* Exercise brief
Retype the data from the line with "Task: Click the share response icon" up to and including the final line of the data, leaving out the pictures.

* Material to process

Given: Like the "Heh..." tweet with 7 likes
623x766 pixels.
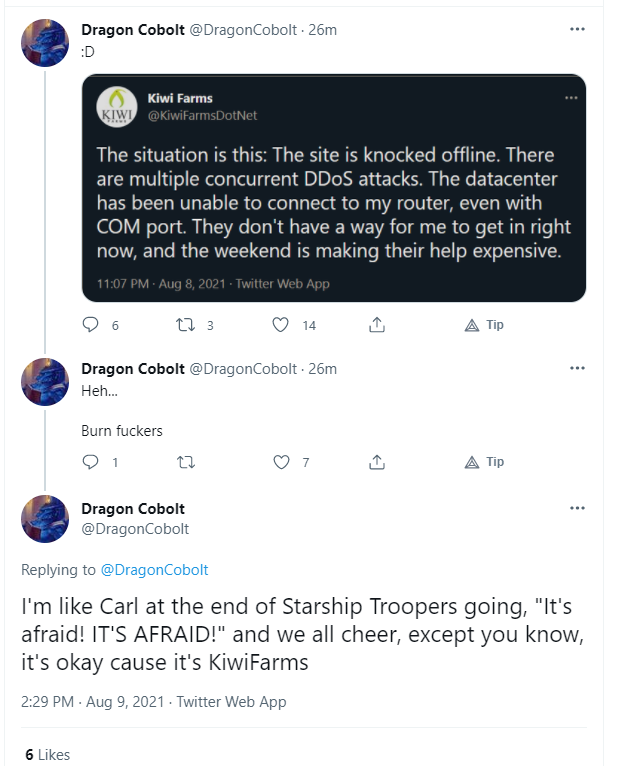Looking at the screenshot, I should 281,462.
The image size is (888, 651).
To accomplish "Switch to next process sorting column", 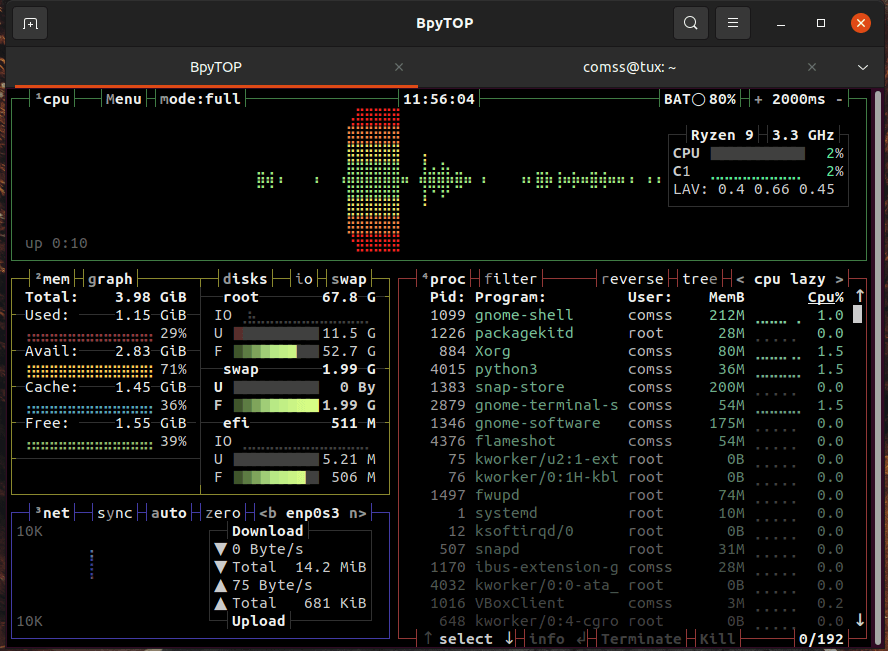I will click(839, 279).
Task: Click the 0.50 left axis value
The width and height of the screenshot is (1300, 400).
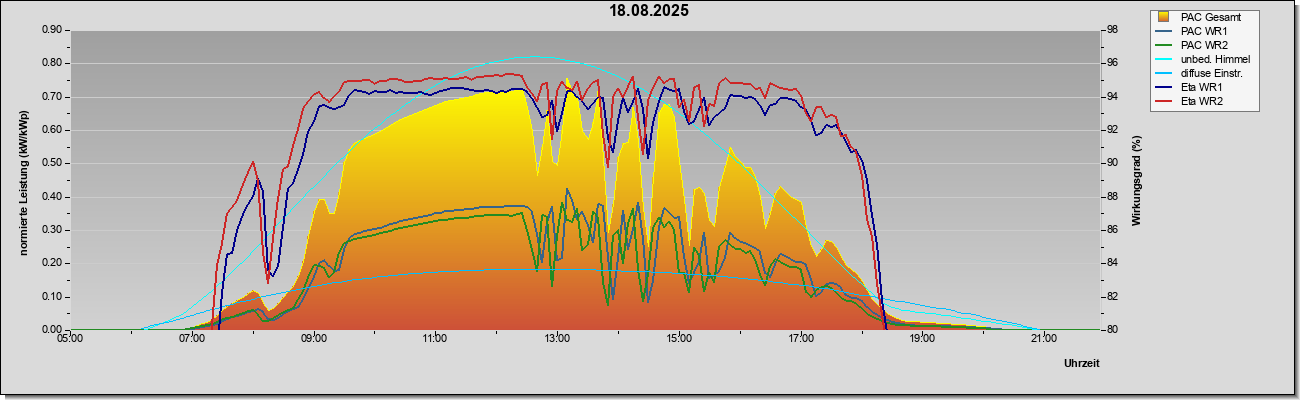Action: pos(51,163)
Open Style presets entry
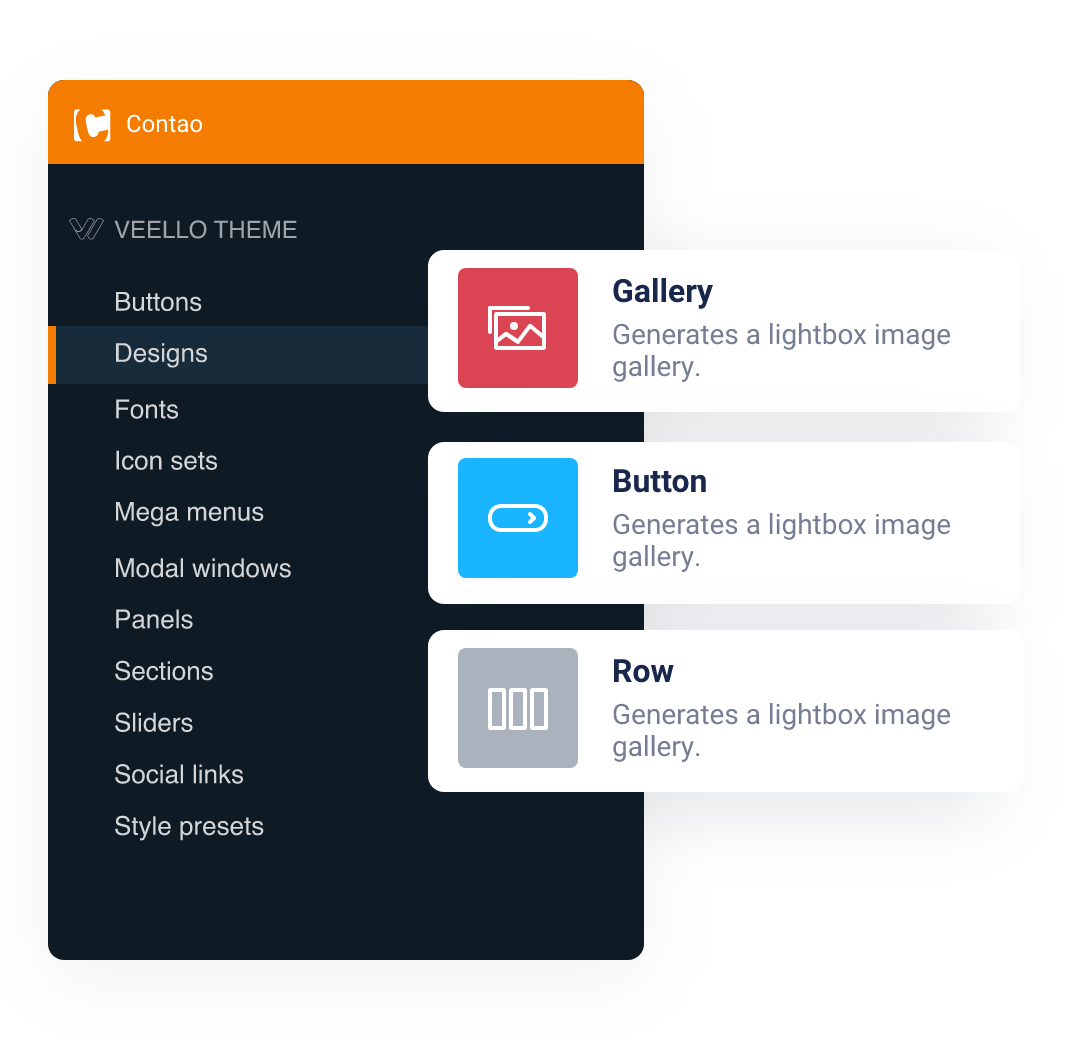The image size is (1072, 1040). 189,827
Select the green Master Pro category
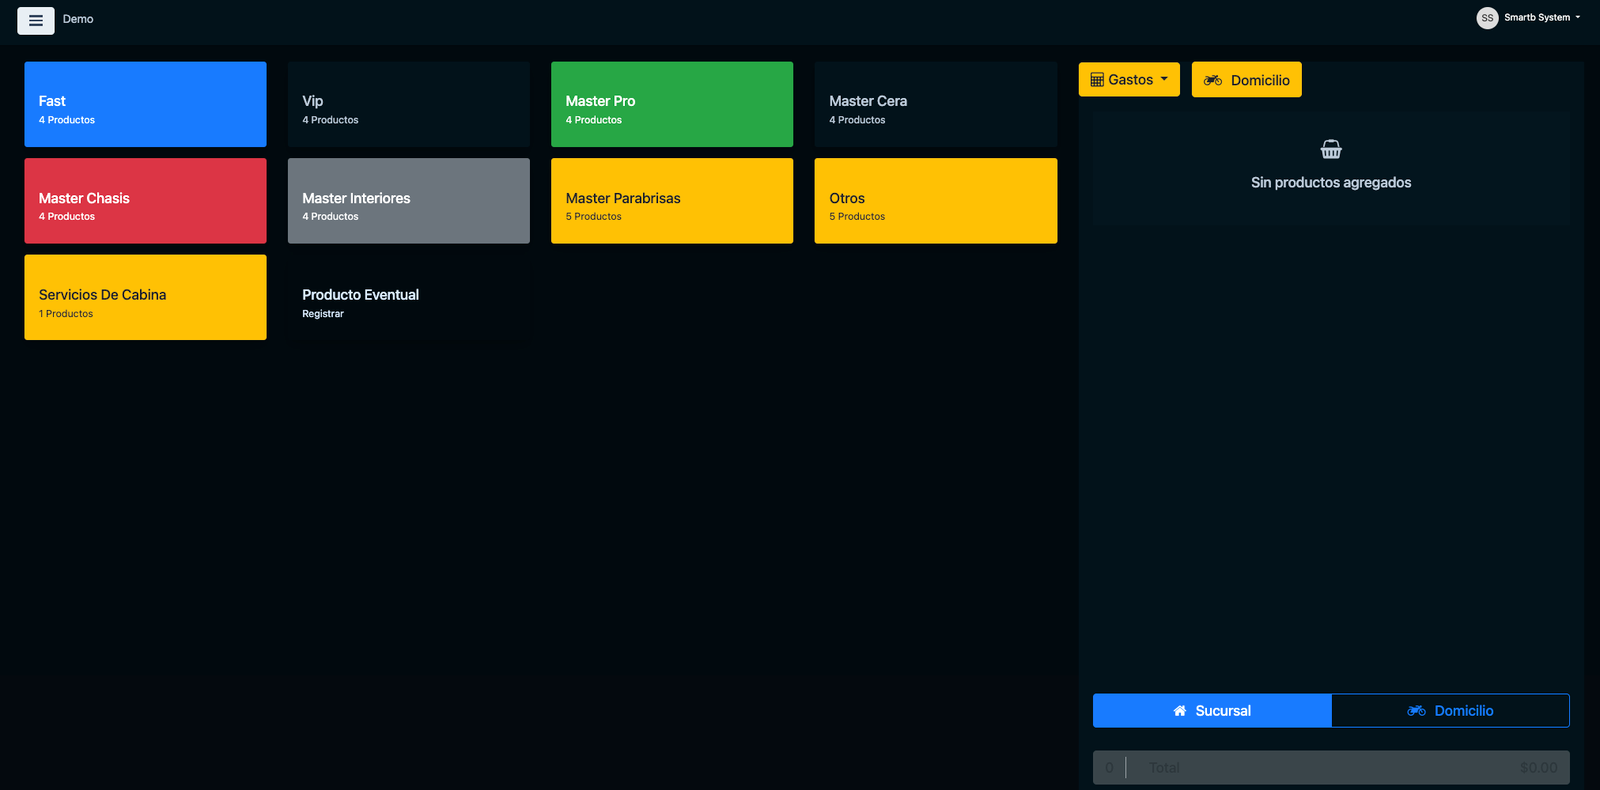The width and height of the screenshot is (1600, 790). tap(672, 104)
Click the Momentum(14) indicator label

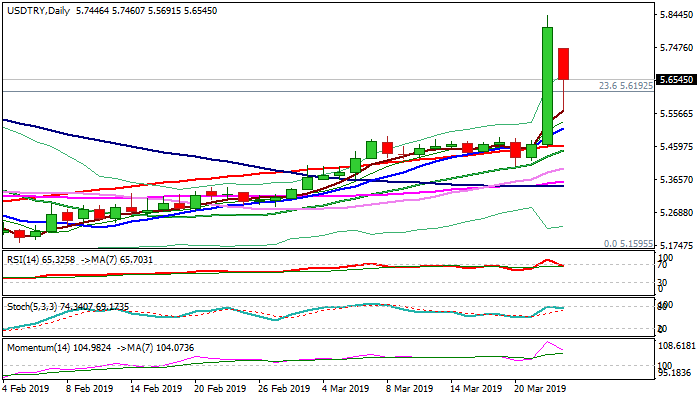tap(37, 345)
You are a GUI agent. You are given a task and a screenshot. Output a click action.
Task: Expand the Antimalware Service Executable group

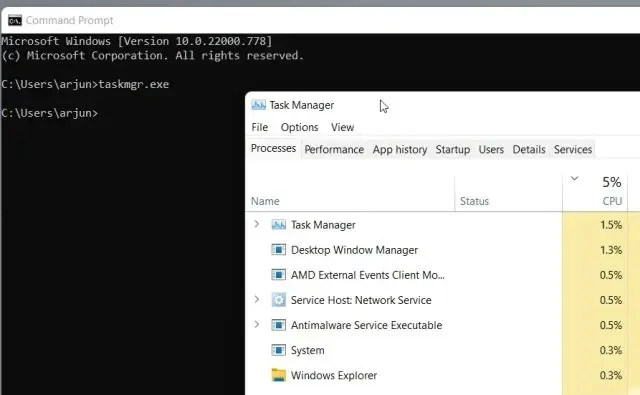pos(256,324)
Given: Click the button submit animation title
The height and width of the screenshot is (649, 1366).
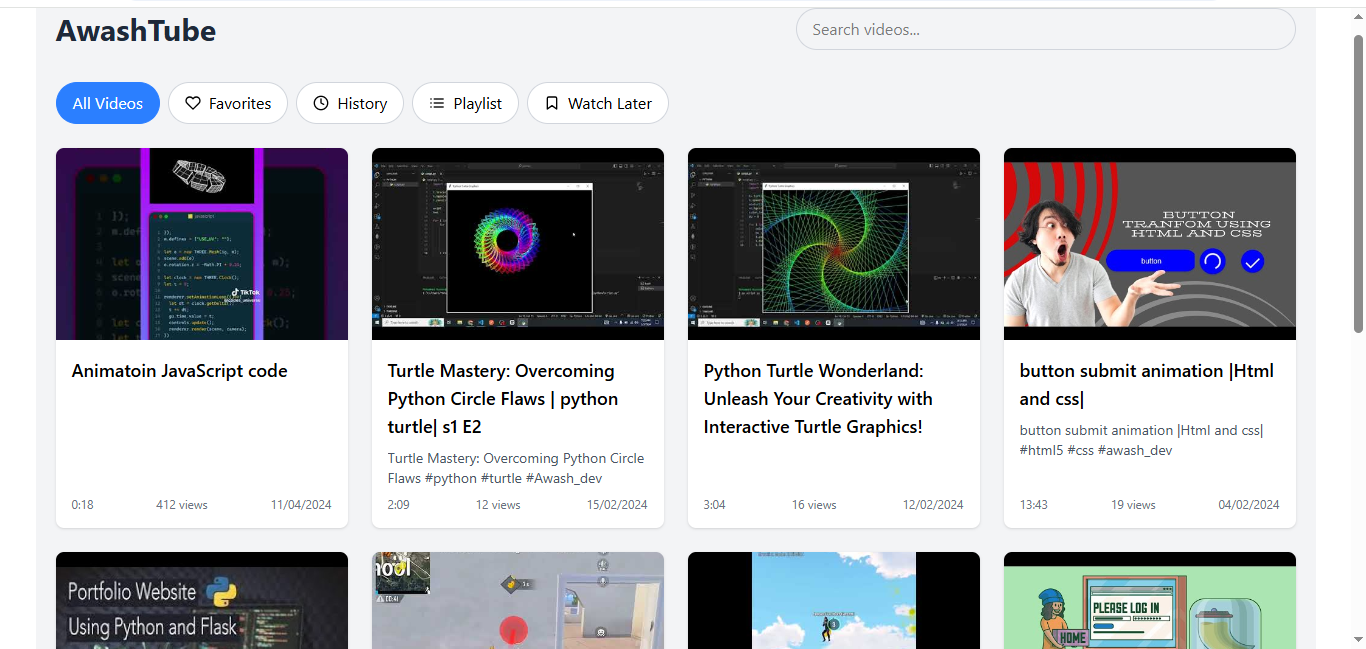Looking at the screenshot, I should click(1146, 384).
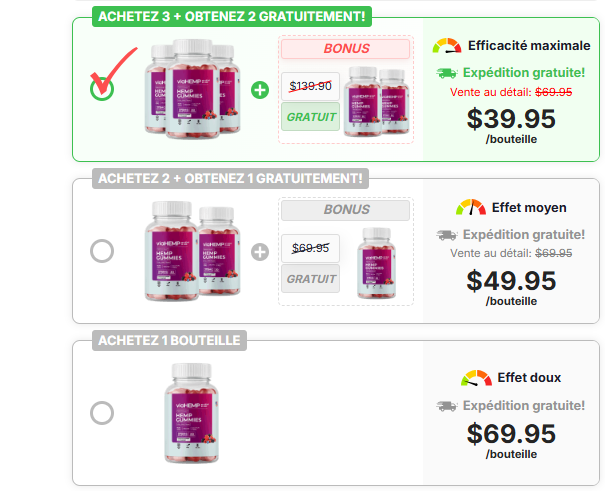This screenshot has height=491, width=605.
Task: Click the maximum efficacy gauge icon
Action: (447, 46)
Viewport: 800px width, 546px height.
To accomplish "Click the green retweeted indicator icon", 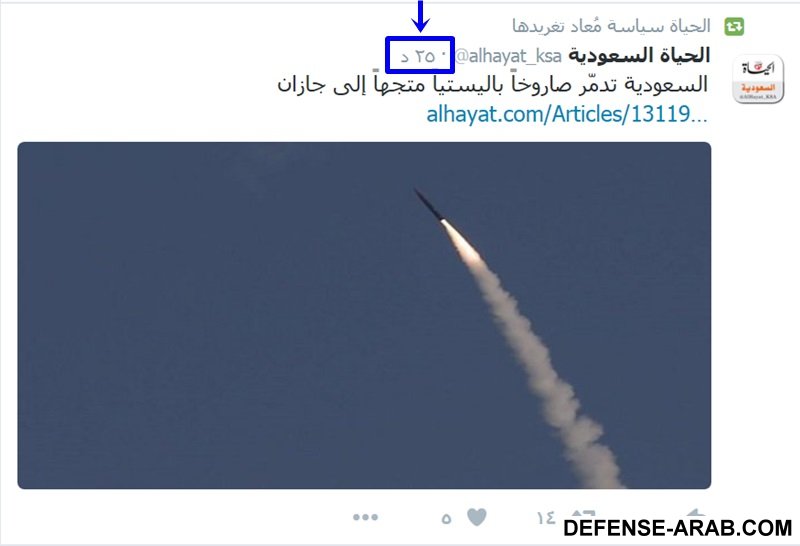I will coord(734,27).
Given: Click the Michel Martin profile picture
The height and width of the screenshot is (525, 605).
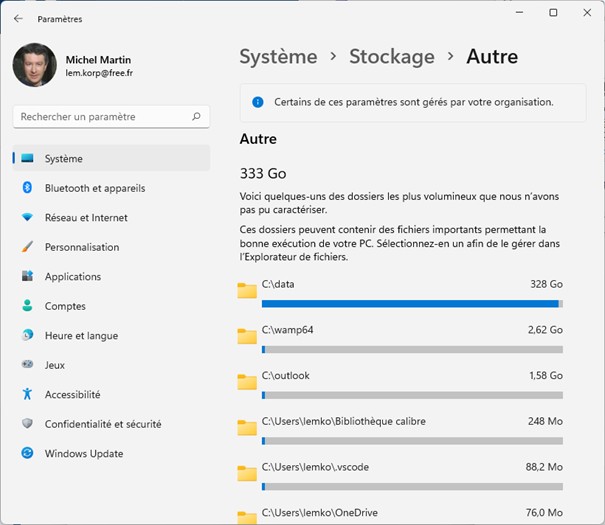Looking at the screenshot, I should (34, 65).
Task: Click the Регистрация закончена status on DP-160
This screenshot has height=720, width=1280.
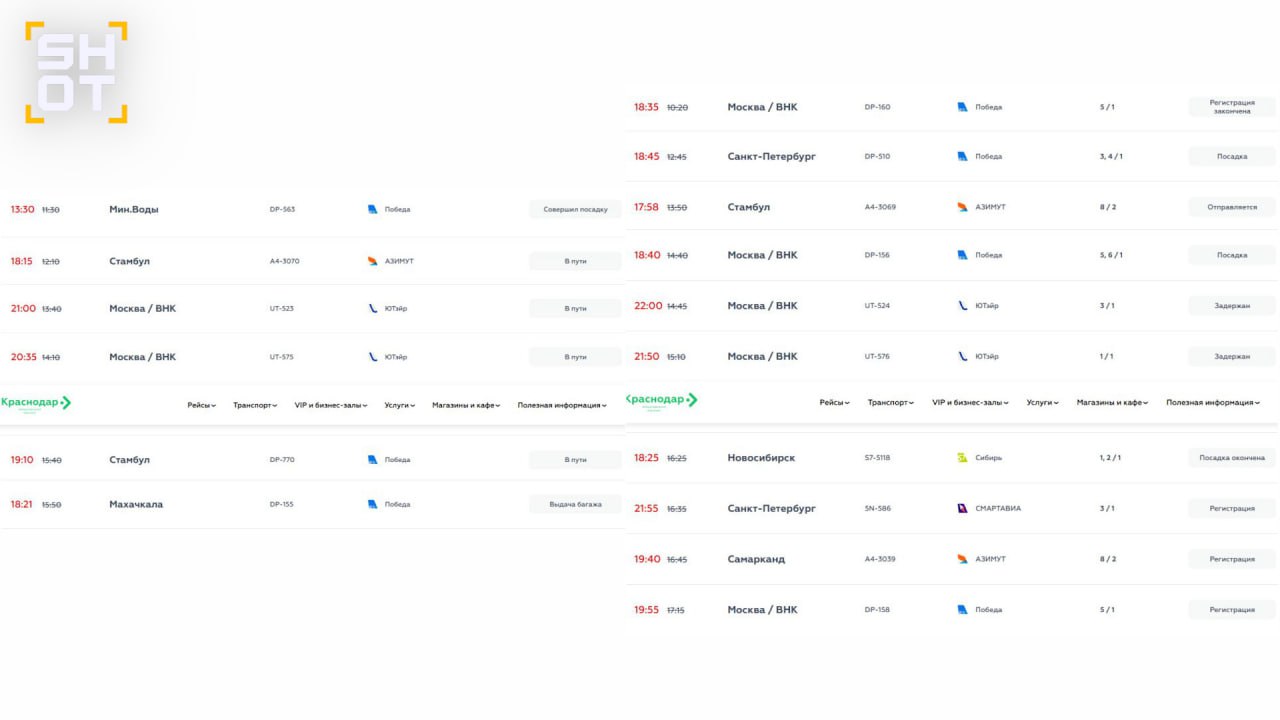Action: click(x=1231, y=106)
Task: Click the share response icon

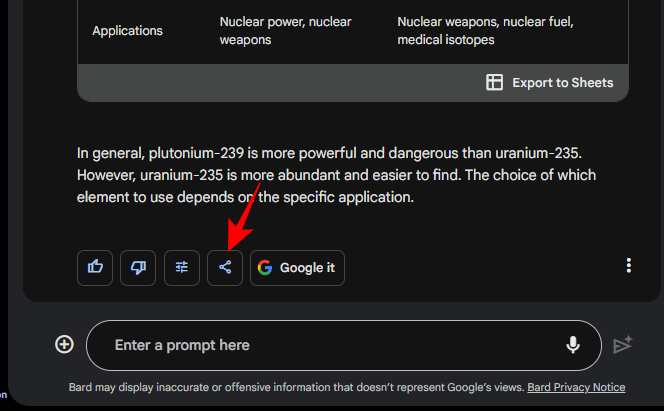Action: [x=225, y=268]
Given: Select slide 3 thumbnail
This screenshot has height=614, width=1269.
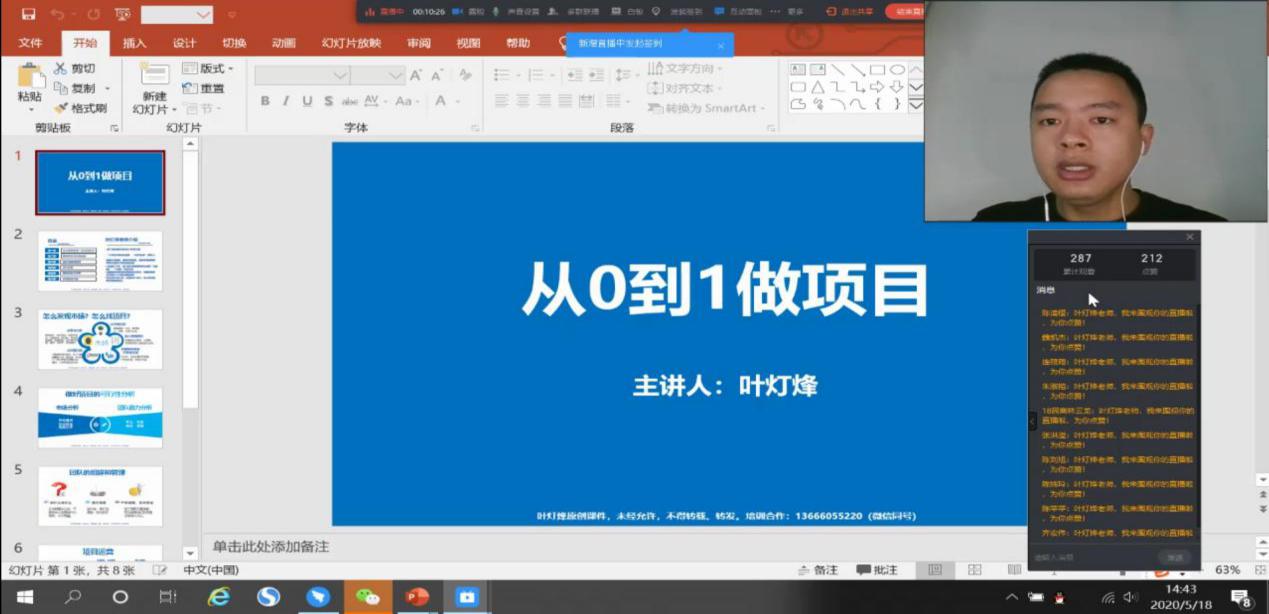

* Solution for this exercise
Task: Click the share response icon

Action: [x=225, y=268]
Given: Select slide 3 thumbnail
This screenshot has height=614, width=1269.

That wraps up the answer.